About me: I’m a Polish woman artist living in South London. I have a deep obsession with colours, shapes and closing my personal memories/experiences in a physical form; it makes me feel as if I can bottle time up in a painting.
Why am I so interested in everyday life and the experience of it? At times, it feels like a rather unique fascination but other times it makes me think that many of us are finding it extraordinary. Extraordinary in a sense that each of us, each of those billions of people on the planet are living the same day but that day is completely different for each of us. We all feel things differently and see through our eyes in a different light. Our senses are wired in the same but distinct way. All the events that we go through and feel through tend to be forgotten after we die. In fact, some of them tend to be erased from our memory months, weeks, days or even hours after the event. Therefore, how do we revisit those emotions of the past, how do we re-kindle them not only in our brains but also in our physicality?
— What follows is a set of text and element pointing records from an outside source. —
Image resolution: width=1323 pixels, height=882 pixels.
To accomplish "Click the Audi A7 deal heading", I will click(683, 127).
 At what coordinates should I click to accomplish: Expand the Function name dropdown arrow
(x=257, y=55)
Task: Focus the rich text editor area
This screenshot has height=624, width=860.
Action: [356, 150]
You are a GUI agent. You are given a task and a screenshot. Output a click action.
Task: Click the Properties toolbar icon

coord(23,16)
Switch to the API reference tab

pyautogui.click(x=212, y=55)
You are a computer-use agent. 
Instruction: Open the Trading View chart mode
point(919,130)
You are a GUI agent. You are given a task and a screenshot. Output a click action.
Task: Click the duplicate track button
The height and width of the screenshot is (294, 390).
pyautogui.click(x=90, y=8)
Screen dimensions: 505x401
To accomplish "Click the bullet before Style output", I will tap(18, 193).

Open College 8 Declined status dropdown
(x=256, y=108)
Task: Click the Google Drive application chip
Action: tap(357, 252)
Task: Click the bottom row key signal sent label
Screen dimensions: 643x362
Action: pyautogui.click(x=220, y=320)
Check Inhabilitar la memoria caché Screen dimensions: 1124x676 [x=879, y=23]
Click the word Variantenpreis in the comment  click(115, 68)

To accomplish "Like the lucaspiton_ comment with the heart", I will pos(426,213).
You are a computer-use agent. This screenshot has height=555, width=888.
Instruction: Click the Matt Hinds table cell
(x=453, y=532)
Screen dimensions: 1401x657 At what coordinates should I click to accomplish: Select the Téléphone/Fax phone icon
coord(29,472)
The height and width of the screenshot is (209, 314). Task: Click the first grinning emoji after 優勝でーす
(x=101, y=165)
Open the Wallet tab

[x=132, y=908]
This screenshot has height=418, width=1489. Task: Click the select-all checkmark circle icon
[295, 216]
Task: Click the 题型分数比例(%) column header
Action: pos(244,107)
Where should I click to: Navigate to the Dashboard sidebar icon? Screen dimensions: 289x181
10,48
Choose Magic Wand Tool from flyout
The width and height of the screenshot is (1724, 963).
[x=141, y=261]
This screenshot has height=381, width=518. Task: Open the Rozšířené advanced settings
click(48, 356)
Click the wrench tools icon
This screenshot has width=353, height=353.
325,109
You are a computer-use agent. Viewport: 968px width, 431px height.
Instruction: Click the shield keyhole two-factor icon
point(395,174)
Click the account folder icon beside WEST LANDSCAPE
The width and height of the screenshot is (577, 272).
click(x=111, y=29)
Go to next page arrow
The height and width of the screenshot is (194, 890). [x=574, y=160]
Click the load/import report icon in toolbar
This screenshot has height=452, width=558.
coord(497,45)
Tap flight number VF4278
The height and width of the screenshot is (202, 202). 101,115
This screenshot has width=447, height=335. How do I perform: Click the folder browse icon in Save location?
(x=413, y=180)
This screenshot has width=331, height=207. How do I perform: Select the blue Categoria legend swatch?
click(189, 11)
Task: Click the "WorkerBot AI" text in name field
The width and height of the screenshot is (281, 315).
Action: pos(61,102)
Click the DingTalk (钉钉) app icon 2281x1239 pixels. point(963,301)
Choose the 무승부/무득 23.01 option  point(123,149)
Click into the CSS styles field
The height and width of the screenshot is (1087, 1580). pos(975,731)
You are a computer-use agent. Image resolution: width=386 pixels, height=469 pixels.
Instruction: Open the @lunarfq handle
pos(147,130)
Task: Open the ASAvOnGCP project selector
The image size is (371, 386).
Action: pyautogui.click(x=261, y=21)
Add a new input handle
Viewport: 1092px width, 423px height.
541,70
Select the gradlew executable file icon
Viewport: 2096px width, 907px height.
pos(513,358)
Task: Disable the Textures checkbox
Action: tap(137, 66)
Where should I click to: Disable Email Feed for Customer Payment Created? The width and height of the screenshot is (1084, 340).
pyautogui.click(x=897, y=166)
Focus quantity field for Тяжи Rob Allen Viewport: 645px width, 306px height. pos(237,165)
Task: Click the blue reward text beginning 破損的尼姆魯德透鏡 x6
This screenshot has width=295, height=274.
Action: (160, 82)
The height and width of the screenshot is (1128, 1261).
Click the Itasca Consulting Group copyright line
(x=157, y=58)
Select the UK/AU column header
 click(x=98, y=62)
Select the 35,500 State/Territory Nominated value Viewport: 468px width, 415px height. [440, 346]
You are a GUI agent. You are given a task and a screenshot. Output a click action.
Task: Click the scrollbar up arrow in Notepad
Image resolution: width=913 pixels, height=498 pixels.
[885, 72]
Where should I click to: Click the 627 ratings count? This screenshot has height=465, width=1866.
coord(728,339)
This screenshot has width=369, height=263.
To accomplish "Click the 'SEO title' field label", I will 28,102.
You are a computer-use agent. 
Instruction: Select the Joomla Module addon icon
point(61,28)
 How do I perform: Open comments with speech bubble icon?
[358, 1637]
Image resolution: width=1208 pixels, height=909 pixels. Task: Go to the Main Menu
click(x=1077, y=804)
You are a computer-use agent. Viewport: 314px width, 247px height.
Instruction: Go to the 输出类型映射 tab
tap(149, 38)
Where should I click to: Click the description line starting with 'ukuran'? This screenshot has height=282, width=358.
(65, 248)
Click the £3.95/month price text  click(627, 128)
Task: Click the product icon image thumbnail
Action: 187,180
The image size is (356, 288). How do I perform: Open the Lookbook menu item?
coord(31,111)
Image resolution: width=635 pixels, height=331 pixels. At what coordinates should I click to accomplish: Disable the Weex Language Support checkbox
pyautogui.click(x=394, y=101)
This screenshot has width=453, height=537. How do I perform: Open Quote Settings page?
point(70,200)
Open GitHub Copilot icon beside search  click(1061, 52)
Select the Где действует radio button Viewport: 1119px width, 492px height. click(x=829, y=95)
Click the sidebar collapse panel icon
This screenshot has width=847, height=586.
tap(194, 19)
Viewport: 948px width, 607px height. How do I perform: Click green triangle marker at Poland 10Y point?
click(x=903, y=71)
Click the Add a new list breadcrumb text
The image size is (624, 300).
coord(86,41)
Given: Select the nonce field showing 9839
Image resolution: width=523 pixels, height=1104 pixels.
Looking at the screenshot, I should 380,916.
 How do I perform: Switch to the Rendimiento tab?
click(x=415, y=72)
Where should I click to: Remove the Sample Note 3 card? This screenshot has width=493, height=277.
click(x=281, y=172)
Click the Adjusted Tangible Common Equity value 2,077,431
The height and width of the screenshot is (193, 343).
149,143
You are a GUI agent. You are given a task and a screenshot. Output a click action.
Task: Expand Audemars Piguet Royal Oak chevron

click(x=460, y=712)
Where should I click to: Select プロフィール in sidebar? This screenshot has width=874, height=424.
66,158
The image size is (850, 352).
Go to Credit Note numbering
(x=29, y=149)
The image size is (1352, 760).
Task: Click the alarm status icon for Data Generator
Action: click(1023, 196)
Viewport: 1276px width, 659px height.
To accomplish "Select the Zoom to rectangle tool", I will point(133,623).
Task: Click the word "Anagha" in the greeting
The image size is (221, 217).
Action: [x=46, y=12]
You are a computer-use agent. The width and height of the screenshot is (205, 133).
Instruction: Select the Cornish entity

This is what I’m essentially trying to do, I am bottling up those memories in the form of paintings. They become the carriers, the traces of felt emotions, lived through moments that I can see in front of my eyes whenever I look at my work. I am the only person who can view the image of myself painting the artwork at the time - what setting I was in, what my mood was on that day, what day it was, was I listening to music, was I sitting down, standing up, crouching? Those paintings are often mash-ups of recent events, my most felt emotions during that time, things that have happened to me, places/people I was surrounded by or simply shapes/colours I have been fascinated with recently. They portray my life during a certain period of time, secretly closing in on what I’ve been through.